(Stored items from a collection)
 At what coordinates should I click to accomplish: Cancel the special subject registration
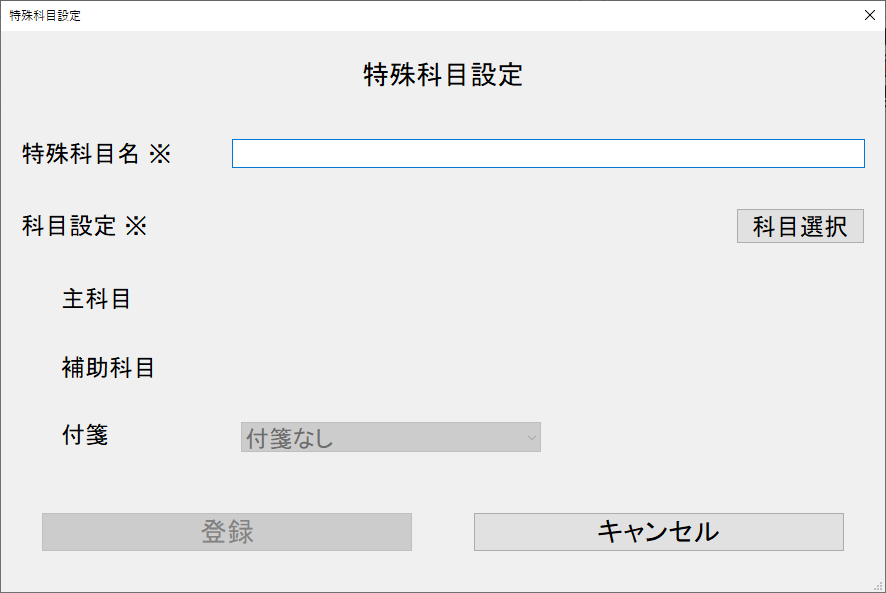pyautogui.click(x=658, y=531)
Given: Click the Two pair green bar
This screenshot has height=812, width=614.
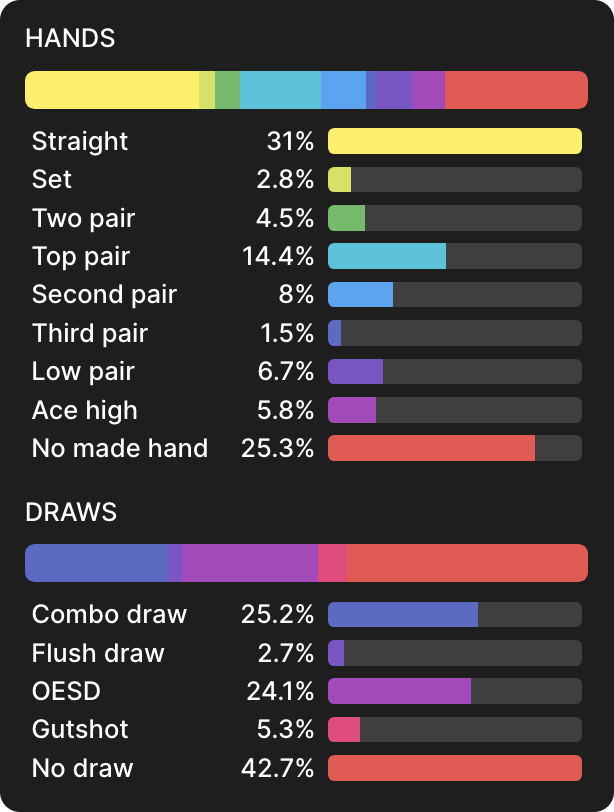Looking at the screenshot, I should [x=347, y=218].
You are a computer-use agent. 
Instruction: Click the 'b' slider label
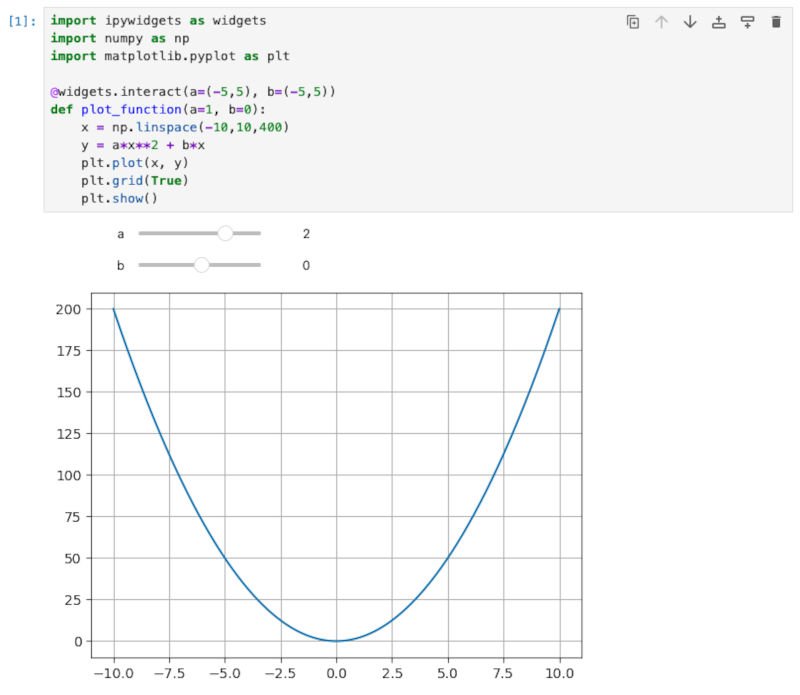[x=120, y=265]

> _Goal of the exercise_
Pull out the text lines of every row above word for word, leaving the pictures out.

> _Solution_
 At what coordinates should I click to accomplish: Cancel the special subject registration
pyautogui.click(x=658, y=531)
Given: Click the Two pair green bar
This screenshot has height=812, width=614.
Looking at the screenshot, I should [x=347, y=218].
You are a computer-use agent. 
Instruction: Click the 'b' slider label
[x=120, y=265]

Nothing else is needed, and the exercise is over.